Saturday, September 29, 2007

Harper On Executive Power.

Stephen Harper had a wonderful laid back speech and Q and A in New York this week at the Council on Foreign Relations. Another ruling class group in America, who some claim really runs the world.

The question and the answer it elicits reveals Harper as using his position as PM , equating it with American Presidential executive power , to change Canada's fifty years of 'Liberal' foreign policy. While being a minority government! The media focused on the first paragraph of what he said here, the second is far more revealing.

QUESTIONER: Unfortunately, not my question. My name is Kate Kroeger. I'm with the American Jewish World Service. And my question for you, Prime Minister, is a broad one. Do you think that in Canada you're entering the era of minority government? And if so, what do you think the implications are for Canada projecting and executing a coherent foreign policy?

HARPER: Well, Canada now has had two minority governments in a row. If the various conservative parties had been united over the past 14 years, which they weren't until recently, we would have had minority government over that entire period as well. So I think with the current political alignment -- I'm probably not supposed to say this, my election strategist won't like it -- but with the current political alignment, I think the possibility of minority government at any election, including one in the near future, would loom very high.

Does it affect Canada's foreign policy?

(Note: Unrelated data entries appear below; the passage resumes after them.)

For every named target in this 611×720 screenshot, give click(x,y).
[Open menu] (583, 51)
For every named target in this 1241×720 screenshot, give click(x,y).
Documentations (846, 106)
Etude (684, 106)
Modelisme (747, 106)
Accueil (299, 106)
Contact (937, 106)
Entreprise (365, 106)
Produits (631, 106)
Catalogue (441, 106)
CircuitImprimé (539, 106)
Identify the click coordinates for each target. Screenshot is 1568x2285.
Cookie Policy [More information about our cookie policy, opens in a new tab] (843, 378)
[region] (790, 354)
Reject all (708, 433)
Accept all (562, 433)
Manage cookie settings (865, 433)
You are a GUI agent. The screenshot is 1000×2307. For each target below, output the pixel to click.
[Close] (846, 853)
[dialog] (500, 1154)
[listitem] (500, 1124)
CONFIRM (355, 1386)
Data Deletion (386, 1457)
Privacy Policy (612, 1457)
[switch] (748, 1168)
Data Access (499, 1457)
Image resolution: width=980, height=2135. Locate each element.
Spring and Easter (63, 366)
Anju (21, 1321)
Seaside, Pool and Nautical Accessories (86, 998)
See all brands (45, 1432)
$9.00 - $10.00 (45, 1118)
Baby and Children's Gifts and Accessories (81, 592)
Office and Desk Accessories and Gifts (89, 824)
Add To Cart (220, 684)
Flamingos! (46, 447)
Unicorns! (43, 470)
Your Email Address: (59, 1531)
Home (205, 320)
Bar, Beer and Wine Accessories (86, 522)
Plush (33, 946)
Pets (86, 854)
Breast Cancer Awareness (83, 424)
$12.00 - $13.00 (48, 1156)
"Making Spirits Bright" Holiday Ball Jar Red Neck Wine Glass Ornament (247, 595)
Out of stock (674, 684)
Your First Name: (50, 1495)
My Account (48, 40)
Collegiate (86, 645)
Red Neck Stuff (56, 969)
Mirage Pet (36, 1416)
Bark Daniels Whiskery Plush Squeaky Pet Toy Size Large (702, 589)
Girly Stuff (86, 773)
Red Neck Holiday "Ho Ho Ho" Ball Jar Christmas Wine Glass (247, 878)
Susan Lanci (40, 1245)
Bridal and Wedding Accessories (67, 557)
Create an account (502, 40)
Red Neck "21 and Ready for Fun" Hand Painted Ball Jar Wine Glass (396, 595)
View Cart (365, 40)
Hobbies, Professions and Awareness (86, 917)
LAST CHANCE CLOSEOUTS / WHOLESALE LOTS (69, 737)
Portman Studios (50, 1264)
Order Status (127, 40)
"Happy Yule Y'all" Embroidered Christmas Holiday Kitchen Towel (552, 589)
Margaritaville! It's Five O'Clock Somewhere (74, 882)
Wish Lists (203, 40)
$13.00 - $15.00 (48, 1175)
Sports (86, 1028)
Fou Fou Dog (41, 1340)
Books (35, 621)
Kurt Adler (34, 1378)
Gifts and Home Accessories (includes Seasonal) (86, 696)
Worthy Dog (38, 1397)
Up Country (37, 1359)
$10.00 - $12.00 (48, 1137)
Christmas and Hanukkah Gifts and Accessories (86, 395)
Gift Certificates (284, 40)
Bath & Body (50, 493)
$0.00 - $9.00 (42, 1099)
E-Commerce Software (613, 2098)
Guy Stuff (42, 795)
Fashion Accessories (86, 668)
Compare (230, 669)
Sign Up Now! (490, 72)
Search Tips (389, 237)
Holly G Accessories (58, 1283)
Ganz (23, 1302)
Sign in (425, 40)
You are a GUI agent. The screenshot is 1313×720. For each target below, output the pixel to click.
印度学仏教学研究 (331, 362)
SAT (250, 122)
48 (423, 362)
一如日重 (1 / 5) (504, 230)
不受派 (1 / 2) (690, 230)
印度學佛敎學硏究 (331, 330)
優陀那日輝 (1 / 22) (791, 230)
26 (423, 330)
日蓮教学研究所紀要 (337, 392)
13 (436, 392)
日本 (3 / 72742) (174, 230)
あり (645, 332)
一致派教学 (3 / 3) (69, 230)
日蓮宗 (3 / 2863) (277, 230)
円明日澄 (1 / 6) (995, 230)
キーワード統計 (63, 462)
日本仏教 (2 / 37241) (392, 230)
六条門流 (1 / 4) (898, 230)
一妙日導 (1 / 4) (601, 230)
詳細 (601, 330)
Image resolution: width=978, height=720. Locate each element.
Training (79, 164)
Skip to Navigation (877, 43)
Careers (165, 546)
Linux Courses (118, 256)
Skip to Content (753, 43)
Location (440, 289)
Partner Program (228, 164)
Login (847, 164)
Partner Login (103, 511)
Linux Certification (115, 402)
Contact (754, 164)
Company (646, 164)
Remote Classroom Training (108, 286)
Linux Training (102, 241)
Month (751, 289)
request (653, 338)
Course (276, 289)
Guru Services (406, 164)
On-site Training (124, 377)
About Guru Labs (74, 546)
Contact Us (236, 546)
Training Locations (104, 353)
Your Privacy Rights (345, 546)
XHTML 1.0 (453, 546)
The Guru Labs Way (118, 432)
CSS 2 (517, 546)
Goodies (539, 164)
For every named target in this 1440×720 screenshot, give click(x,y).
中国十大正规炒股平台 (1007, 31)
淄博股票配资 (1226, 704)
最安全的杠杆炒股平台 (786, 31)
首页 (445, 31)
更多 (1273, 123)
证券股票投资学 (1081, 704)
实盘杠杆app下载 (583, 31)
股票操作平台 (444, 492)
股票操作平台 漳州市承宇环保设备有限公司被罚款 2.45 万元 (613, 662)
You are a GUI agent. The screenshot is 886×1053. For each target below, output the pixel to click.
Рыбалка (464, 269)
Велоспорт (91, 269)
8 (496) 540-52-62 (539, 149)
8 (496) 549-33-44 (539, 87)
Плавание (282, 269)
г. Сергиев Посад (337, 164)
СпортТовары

You know, in terms of the day-to-day setting of priorities and taking of positions on the world stage, not very directly, because quite frankly, this is largely under executive authority. I may be criticized in Parliament for it, but in most cases, if I can make my case to the Canadian people, I can pursue, you know, an aggressive or well-defined foreign policy. And I don't think our government, on anything from the Middle East to -- you know, to Afghanistan to climate change, has had any hesitation in taking well-defined stands and stands that are sometimes highly criticized in Parliament itself.

The opposition parties represent the majority of Canadians while Harpers government represents the minority.

Ironically he goes on to say this.

One of the problems in pre-democratic or non-democratic societies is that the political culture of leaders of all factions is aimed at total and complete domination forever. And you don't just -- you know, you don't just win an election; you then figure out how you're going to wipe out your opposition for good, you know, through any means necessary. And I'm concerned about this. I'm concerned that as Western nations, we don't fully understand this.

And you know, I think we often rush into certain types of democratic processes in non-democratic societies where the outcome will not be a free and democratic society. The outcome will be the majority outvoting the minority or some group, you know, and I've -- if I can speak bluntly, thinking of Hamas and Hezbollah, who see the vote as only one of a number of tools to pursue their political objective, not as a commitment to the democratic process inherently.

A criticism which could equally apply to Harper and his pals. Kettle, pot, black.